When I got home, I glanced at them and mused on the odd cultural economy of dinosaurs and slightly bizzare facticity of much children's non-fiction media. At least I thought about it for about 30 seconds and then left them on a bookshelf and largely forgot about the whole thing. I was reminded of them last month while re-reading Buckingham & Scanlon's discussion of dinosaur books, where they (rather cheekily, but darn accurately in my opinion) compared the cult of the dinosaur in non-fiction publishing with Pokémon. Its all about collecting and exchanging facts, with the odd semi-fantastic monster thrown in.

Anyway, a couple of weeks ago some friends and I were bored, and I dug them out for a game. So, some observations based on our lazy Sunday evening game.

Firstly they are very pretty. The images are quite detailed, more Walking with Dinosaurs than the Isotype style Katherine's just discussed. These are reasonably realistically rendered dinosaurs, not cartoon ones. Although, there is still something clearly illustrated about them; they looked more like oil paintings than CGI.

Secondly, the great thing about Top Trumps is each round is very quick, which pleases the more impatiently competitive players amongst us (ahem), but this doesn't leave much time for considering the context of the values assigned. What is more, why do we assume bigger is better? It is purely a matter of highest number, which when transferred to stats about dinosaurs, becomes a matter of size. As we played, we largely forgot about the dinosaur, regardless of the pretty picture, until I implemented a new rule (which I then refused to play when I realised how hard it was) that to win a round you did actually have to pronounce the dinosaur's name.
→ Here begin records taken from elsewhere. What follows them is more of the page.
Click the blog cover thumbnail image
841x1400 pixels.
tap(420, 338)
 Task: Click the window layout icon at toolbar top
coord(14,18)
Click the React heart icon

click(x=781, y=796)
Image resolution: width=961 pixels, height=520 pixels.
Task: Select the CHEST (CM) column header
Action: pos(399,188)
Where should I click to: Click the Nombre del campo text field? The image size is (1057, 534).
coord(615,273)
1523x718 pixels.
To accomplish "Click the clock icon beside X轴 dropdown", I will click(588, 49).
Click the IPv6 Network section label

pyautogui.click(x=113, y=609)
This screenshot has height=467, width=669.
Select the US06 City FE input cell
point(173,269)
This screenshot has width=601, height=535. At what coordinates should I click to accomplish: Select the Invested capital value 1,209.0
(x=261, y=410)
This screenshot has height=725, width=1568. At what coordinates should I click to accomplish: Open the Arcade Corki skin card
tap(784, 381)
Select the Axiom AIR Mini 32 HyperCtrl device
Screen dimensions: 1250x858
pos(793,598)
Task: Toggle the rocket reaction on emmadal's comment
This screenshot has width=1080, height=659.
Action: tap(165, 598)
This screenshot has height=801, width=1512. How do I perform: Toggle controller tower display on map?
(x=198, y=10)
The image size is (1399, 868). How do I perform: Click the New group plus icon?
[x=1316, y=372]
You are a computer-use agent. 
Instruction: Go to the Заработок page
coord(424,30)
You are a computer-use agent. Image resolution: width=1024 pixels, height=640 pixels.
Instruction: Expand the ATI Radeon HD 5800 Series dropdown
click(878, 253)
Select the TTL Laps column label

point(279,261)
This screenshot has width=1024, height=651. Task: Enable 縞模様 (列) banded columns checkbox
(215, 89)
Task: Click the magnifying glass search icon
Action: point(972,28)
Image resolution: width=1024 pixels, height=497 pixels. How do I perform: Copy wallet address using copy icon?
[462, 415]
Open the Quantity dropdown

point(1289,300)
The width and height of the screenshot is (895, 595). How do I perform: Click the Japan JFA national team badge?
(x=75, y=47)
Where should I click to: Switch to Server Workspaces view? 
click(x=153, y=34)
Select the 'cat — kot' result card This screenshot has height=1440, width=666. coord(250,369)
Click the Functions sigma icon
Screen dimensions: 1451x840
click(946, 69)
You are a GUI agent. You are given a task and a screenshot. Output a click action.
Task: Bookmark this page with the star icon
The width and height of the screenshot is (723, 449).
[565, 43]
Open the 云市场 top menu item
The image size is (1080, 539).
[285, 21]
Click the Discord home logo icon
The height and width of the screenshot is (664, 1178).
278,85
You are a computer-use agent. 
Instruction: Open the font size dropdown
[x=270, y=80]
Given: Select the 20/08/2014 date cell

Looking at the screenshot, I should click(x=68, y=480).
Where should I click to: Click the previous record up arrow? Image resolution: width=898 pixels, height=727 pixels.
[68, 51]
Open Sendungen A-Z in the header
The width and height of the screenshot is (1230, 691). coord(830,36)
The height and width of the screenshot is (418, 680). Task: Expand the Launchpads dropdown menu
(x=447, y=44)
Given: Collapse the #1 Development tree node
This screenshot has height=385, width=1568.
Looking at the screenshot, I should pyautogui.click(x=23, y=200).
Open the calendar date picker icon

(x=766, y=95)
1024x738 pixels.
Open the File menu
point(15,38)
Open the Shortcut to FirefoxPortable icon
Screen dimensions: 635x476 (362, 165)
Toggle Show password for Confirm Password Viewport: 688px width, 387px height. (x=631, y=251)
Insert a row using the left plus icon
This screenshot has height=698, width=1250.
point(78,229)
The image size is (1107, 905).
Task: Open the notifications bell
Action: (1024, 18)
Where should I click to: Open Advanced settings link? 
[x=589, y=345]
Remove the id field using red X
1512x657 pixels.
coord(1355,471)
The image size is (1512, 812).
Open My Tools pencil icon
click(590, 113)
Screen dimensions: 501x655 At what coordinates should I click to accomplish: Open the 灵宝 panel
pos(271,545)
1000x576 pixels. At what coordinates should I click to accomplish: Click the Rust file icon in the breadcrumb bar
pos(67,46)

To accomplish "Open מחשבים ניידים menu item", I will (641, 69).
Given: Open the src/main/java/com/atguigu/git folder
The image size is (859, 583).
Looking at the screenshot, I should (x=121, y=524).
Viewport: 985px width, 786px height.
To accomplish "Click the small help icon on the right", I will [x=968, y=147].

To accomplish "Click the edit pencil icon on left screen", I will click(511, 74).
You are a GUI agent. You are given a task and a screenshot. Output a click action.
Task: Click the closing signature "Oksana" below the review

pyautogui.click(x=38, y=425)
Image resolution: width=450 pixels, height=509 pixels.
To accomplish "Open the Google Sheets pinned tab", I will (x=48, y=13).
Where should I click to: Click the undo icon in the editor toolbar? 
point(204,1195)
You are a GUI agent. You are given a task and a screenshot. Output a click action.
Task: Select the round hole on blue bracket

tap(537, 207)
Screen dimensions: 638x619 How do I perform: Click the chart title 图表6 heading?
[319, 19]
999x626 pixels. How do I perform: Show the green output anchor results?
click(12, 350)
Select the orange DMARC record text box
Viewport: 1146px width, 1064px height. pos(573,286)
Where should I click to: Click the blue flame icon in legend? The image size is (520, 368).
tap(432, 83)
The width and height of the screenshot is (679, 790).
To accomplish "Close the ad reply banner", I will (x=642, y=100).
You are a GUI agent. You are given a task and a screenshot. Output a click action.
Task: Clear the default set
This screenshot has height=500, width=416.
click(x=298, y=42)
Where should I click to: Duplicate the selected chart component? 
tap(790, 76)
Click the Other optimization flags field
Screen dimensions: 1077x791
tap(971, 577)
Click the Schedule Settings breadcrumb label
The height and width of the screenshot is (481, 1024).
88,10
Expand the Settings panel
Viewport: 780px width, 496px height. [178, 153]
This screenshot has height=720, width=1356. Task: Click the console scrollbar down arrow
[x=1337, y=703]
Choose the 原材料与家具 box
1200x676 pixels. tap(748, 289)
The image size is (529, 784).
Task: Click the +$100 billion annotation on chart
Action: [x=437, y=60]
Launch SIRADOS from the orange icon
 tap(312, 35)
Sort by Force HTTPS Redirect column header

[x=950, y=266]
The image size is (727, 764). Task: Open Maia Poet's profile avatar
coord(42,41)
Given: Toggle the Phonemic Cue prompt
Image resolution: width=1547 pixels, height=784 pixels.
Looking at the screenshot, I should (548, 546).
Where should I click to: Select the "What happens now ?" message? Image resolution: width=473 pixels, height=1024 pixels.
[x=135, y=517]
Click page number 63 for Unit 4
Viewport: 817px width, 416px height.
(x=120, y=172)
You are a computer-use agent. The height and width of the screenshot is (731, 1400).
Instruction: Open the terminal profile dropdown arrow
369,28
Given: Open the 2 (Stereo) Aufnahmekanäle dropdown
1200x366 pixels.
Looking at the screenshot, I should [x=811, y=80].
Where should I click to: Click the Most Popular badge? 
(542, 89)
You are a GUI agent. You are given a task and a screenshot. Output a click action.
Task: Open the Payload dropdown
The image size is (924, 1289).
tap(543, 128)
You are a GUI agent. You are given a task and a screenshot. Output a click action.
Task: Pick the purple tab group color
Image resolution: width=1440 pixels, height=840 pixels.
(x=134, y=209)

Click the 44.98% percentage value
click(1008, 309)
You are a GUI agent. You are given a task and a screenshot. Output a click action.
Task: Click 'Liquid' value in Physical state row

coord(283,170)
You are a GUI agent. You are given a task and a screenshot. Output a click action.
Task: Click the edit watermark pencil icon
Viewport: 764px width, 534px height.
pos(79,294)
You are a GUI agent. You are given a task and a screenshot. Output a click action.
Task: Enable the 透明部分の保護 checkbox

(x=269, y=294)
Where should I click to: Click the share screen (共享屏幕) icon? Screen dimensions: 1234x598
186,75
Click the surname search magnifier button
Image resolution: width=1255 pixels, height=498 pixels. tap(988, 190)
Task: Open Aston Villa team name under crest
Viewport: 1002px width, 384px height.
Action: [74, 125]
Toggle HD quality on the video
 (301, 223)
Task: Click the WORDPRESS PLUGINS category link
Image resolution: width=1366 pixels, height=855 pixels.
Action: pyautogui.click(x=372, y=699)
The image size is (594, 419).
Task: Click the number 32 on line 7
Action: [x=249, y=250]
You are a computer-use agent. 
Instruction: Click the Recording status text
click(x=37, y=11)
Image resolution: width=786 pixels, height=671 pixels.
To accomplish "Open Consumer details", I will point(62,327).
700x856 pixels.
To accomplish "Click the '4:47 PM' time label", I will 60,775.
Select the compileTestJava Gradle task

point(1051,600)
Thirdly, a few of the cards just had 'n/a' instead of a value. What's that about? In a Dr Who set we also tried, one character was n/a in size, because it was largely immaterial (a sort of electronic baddy living in the tv), but there were quite a few in the dinosaurs set too, and with no clear reason why. We could see in the pictures that these beasts clearly did have a height, so why wasn't it recorded? How can the height of a dinosaur be not applicable? The sociologist of science in me desperately wants to argue its a subversive attempt to inculcate cultural acceptance of the lack of certainty in production of scientific 'facts', but more likely it's a lazy researcher somewhere. It could refer to a lack of scientific consensus or evidence relating to this particular measurement, but then why 'n/a' rather than simply 'unknown', or a simple question mark? I have a memory of a similar set my cousins had when we were kids, where the values were sometimes a little looser (e.g. "between 1.2-3.6m"), which I guess reflected scientific debate. But this memory is foggy, I may have made it up. Whatever the reason, the values scores given in the dino cards are so decontextualised its impossible to tell.

Moreover, and this is where things get weird... because oh my goodness, if there isn't a theoretical dinosaur? Well, an image of what a dinosaur would have looked like if it had evolved into man. It's another one with n/a length. I'm inclined to say this because IT IS IMAGINARY, but it does have a mass, and height.

imaginary dinosaur

As we played on, this human-dinosaur soon became the acknowledged rubbish card - unless you happened to call intelligence it was way too small and weedy to win anything. Which, if we're working through cultural symbolism, might say something about man's place in (semi-fantastical) images of nature.

All in all, nothing especially surprised me in this game (with the possibly exception of the pseudo-dinosaur), Buckingham and Scanlon largely say it all in their comparison to Pokémon, but a fascinating example nonetheless. If you are interested in what other aspects of the world (and associated knowledge of it) have been pokémon-ed Top Trumps style, the wikipedia entry is pretty detailed or the official site, Planet Top Trumps, is worth having a look through, though its hard to navigate. If you want a more scientifically-sanctioned version of the game (for free download) try the Natural History Museum education department. For those more into media studies/ sociology than science, there are also David Gauntlett's 'theory' trading cards.